Photographs in Ultimate

Wednesday 12 November 2008

Should they be allowed?

As the debate rages on around the topic of video replays highlighting refereeing errors in top-flight football; a similar issue is also raising its head in European Ultimate. Should photographs of Ultimate be allowed?

Recent controversies involving members of the Chevron massive include Christian "Wigsy" Nistris' contested layout D on Skogshyddan's David Wesley in the sudden-death point of the EUC final between GB and Sweden, where a photo taken on the sideline was outrageously offered as evidence that the D was clean. Being the glory hunter he is, Nistri then went on to cause more controversy later in the same point, when attempting a layout catch of a disc extraordinarily close to the ground. Photos suggest that it was surely caught, however video evidence is inconclusive.

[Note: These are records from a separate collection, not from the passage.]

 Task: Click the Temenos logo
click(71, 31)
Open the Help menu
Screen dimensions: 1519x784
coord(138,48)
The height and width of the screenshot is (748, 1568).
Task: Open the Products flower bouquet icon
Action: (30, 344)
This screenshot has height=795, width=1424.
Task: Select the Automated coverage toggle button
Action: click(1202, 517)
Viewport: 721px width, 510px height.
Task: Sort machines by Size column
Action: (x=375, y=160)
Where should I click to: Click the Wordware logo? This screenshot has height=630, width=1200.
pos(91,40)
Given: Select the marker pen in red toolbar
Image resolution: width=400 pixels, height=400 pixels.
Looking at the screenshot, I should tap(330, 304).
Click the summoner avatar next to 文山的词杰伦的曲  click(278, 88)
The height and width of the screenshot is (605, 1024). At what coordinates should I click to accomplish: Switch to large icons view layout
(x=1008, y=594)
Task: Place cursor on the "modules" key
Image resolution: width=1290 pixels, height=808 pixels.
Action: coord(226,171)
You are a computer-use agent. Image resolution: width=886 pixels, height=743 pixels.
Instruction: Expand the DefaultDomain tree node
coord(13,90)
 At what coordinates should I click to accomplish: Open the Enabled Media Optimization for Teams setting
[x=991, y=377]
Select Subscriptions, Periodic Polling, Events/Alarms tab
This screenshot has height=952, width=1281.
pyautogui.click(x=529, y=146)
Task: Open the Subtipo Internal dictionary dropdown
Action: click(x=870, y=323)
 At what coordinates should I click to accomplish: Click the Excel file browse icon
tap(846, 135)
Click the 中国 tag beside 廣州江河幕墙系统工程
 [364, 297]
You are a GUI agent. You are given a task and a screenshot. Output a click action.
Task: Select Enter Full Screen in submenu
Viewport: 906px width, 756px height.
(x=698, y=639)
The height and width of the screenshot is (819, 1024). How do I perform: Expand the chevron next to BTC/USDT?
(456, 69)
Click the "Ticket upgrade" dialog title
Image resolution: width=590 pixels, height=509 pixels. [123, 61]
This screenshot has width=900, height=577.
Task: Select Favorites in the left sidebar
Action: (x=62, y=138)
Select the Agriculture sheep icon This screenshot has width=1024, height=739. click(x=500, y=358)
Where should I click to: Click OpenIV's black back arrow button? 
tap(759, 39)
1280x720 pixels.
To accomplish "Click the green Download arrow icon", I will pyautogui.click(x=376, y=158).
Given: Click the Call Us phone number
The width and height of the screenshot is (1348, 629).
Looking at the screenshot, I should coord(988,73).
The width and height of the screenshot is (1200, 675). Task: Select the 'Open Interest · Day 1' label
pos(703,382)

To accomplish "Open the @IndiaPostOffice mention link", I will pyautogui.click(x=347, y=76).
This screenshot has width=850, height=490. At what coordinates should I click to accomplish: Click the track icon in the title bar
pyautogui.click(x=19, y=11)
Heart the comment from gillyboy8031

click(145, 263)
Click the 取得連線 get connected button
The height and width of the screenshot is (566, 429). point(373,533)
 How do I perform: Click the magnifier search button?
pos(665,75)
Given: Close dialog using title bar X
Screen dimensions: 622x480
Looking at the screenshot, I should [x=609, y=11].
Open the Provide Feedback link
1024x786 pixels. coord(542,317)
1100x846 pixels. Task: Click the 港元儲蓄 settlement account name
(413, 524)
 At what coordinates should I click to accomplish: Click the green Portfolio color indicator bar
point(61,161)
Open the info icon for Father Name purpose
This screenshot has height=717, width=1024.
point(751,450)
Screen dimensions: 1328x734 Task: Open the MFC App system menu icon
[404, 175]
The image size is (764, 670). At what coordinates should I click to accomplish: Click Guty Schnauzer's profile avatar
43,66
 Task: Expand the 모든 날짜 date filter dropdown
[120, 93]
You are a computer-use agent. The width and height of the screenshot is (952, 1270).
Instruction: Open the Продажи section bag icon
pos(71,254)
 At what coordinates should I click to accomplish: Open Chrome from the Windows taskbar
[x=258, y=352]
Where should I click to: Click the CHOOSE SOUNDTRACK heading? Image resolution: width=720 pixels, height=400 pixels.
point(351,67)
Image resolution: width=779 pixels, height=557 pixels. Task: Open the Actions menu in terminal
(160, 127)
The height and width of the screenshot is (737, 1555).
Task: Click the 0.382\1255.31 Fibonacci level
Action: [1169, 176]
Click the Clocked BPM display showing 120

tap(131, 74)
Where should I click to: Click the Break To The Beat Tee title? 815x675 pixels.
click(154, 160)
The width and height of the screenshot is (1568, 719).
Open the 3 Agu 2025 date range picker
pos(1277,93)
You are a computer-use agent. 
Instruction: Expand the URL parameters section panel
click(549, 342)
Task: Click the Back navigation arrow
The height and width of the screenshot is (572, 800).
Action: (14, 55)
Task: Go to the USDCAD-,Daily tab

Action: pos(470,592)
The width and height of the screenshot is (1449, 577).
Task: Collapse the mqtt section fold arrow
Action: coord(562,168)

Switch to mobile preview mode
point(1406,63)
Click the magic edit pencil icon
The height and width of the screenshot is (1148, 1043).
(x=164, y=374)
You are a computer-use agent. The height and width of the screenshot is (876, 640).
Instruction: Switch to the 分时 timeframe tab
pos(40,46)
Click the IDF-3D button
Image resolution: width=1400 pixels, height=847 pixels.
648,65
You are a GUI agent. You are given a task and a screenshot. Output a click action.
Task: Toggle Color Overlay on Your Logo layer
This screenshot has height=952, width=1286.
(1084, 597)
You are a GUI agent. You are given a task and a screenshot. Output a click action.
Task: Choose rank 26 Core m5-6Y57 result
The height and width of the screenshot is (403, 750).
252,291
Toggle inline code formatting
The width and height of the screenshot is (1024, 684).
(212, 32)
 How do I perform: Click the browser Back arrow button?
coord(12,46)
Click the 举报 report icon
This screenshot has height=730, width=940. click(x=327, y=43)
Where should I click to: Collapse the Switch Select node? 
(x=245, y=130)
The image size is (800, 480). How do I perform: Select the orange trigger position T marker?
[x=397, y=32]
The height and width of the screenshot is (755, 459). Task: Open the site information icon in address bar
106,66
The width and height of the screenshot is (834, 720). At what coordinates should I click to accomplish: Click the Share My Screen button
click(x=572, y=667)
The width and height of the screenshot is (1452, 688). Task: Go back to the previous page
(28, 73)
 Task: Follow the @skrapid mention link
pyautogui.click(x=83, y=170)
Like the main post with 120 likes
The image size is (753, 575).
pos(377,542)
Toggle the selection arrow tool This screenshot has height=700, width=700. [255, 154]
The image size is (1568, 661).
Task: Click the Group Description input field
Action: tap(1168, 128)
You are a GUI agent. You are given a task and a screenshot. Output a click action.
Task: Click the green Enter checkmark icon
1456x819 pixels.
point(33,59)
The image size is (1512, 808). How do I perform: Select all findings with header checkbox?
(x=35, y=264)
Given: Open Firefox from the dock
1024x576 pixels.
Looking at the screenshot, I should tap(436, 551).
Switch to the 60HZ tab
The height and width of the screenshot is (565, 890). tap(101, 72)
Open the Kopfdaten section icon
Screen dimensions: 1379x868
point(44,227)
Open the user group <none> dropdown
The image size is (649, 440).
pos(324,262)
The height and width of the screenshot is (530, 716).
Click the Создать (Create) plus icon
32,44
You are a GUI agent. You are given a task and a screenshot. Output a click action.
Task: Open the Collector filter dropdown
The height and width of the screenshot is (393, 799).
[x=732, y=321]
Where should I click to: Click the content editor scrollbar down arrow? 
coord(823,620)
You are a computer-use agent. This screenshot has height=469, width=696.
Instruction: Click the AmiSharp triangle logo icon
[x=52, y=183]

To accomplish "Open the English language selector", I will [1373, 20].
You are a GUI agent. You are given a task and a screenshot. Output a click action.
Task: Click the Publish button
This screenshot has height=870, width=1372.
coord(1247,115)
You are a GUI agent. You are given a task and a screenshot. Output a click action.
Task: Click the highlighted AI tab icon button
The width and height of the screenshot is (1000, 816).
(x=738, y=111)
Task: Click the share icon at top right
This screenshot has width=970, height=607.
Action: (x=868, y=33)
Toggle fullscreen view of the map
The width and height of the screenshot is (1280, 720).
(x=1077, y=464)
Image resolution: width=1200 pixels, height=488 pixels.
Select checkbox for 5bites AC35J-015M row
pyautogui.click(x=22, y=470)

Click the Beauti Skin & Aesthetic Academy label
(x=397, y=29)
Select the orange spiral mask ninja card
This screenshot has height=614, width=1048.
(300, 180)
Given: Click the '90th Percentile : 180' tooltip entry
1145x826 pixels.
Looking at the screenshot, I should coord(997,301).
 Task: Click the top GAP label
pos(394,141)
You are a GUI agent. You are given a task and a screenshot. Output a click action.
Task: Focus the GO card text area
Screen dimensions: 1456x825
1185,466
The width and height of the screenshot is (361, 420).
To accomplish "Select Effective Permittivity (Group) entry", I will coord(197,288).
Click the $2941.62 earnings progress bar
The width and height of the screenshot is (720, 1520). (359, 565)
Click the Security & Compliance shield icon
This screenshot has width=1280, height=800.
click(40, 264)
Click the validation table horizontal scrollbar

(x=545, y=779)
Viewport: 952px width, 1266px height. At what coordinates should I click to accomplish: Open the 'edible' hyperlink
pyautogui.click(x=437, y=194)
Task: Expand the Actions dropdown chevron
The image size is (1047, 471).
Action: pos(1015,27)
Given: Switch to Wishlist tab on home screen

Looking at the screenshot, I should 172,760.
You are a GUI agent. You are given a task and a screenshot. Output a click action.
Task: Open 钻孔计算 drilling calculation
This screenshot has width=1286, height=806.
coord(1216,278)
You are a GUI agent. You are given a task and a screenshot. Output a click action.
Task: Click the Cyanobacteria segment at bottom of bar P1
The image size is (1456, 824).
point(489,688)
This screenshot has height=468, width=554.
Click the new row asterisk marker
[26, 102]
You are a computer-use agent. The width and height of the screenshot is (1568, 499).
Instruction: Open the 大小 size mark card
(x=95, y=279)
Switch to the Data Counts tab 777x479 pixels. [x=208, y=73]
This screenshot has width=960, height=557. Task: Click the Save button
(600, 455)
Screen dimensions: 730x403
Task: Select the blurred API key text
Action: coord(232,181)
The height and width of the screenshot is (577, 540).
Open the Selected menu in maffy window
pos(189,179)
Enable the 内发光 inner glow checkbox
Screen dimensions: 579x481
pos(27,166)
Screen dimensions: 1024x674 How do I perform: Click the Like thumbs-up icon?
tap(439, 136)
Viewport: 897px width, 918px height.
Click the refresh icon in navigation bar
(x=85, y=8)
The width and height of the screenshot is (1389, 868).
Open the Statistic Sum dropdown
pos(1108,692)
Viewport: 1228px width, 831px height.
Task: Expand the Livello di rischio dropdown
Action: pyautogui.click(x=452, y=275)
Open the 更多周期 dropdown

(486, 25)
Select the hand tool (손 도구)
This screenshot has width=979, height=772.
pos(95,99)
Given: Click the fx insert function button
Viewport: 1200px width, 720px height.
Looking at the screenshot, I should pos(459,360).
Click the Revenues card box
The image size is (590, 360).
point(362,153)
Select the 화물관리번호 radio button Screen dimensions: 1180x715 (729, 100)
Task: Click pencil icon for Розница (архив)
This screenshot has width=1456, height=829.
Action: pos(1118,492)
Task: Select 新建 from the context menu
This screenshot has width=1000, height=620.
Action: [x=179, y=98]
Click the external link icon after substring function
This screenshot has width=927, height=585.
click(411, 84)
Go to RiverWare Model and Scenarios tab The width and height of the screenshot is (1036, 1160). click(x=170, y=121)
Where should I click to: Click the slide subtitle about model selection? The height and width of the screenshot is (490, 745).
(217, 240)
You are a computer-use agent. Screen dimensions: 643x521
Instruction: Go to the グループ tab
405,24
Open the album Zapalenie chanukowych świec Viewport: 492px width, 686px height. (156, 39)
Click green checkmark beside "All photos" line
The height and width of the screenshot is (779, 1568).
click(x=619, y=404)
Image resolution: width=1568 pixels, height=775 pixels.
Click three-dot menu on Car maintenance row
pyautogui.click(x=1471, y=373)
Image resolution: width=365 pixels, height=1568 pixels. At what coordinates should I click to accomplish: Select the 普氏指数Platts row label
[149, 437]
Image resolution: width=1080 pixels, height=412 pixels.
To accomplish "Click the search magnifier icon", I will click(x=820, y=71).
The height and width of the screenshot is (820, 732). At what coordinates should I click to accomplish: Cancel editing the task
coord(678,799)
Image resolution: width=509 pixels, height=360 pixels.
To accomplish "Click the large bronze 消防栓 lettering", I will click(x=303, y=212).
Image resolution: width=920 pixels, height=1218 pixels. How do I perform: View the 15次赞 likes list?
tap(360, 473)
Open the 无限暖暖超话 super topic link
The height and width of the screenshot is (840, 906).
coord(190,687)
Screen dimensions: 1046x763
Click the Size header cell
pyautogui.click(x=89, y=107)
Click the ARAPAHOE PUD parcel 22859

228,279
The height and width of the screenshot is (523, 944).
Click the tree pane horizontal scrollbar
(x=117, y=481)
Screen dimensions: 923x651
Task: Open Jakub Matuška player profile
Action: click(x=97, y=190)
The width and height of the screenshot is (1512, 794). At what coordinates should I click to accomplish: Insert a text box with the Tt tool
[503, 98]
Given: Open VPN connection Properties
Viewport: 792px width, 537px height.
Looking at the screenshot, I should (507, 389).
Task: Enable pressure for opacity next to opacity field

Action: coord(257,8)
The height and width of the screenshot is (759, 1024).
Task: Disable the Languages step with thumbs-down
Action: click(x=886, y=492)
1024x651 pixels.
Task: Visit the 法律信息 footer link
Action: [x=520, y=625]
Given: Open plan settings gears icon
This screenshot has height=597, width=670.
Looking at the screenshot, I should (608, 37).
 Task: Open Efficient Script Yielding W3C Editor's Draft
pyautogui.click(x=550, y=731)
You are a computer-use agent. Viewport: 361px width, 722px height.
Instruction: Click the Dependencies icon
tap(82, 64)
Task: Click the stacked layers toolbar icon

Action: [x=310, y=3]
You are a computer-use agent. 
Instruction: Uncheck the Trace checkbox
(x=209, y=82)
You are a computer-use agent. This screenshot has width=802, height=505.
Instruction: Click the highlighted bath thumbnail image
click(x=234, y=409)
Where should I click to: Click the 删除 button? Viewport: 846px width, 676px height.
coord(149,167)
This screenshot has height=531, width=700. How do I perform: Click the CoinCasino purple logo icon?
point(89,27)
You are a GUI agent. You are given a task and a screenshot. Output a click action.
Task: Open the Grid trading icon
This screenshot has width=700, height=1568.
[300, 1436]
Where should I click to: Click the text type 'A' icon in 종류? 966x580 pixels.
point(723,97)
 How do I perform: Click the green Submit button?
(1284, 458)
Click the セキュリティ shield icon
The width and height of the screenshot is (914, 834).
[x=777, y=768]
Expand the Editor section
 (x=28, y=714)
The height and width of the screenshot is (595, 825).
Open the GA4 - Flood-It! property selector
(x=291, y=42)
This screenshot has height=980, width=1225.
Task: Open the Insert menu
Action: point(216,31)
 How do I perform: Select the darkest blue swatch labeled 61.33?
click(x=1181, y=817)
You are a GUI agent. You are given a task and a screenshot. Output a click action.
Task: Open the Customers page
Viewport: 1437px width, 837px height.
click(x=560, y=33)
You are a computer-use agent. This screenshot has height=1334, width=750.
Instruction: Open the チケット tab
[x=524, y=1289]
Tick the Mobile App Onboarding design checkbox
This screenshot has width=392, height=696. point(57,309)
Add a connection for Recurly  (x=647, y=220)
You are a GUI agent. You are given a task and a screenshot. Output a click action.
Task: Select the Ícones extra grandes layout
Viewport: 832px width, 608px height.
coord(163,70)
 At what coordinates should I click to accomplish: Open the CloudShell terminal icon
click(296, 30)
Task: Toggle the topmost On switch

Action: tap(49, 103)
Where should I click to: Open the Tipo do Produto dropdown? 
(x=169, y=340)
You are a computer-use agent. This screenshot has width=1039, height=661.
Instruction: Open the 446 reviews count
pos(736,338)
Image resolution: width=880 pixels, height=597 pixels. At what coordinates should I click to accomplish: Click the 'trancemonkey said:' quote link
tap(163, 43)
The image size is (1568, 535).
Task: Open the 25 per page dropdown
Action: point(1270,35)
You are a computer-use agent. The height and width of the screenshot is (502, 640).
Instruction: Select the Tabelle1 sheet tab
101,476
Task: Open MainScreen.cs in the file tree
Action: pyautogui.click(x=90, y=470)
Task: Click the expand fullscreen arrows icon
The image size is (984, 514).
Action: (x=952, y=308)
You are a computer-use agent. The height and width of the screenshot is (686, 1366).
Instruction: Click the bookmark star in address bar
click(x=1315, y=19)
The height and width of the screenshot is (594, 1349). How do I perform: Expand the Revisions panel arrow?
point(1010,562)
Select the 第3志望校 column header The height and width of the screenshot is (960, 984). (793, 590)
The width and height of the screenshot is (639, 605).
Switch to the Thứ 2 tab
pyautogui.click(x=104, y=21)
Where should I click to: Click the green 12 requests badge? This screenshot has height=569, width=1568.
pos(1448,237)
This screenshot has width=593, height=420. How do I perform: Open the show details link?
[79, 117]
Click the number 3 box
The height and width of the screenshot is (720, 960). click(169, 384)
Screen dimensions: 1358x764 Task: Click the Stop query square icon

More recently, Chevron's MVP of 2008 Mark Davin has been involved in a heated debate with Ragnarok's Lasse, rumoured not to be the star of the 1960s to 1990s hit TV show, despite a similar shaggy appearance. Again, photographic evidence has been brought to this writer's attention, indicating that an endzone catch that was called "out" by Davin and "woof" by Lasse at the time, was in fact, in.


Is he in
The evidence – it's close...
Picture courtesy of ultimatephotos.org
Is he out
It's really close...
Picture courtesy of ultimatephotos.org

On closer inspection however, the issue of doctoring becomes apparent. Not only are there shadows in the pictures, indicating that the sun was out whilst Chevron were playing a competitive match (a virtual impossibility due to 'sod's law', plus seemingly unlikely given the excessive thermal clothing worn by these players), but the cone clearly seen in the bottom right hand corner of the picture is yellow, when this reporter is convinced they were orange. Further to this, in the first photograph it appears that Ragnarok's number 8 is "in", however he has not yet caught the disc. In the second photograph, where the disc has been caught, he is clearly "way out".<.p>

This totally unbiased reporter will leave it up to you to decide whether the correct call that was made at the time, was indeed correct, and once again leave that controversial issue of the use of photographs in top-flight Ultimate, up in the air.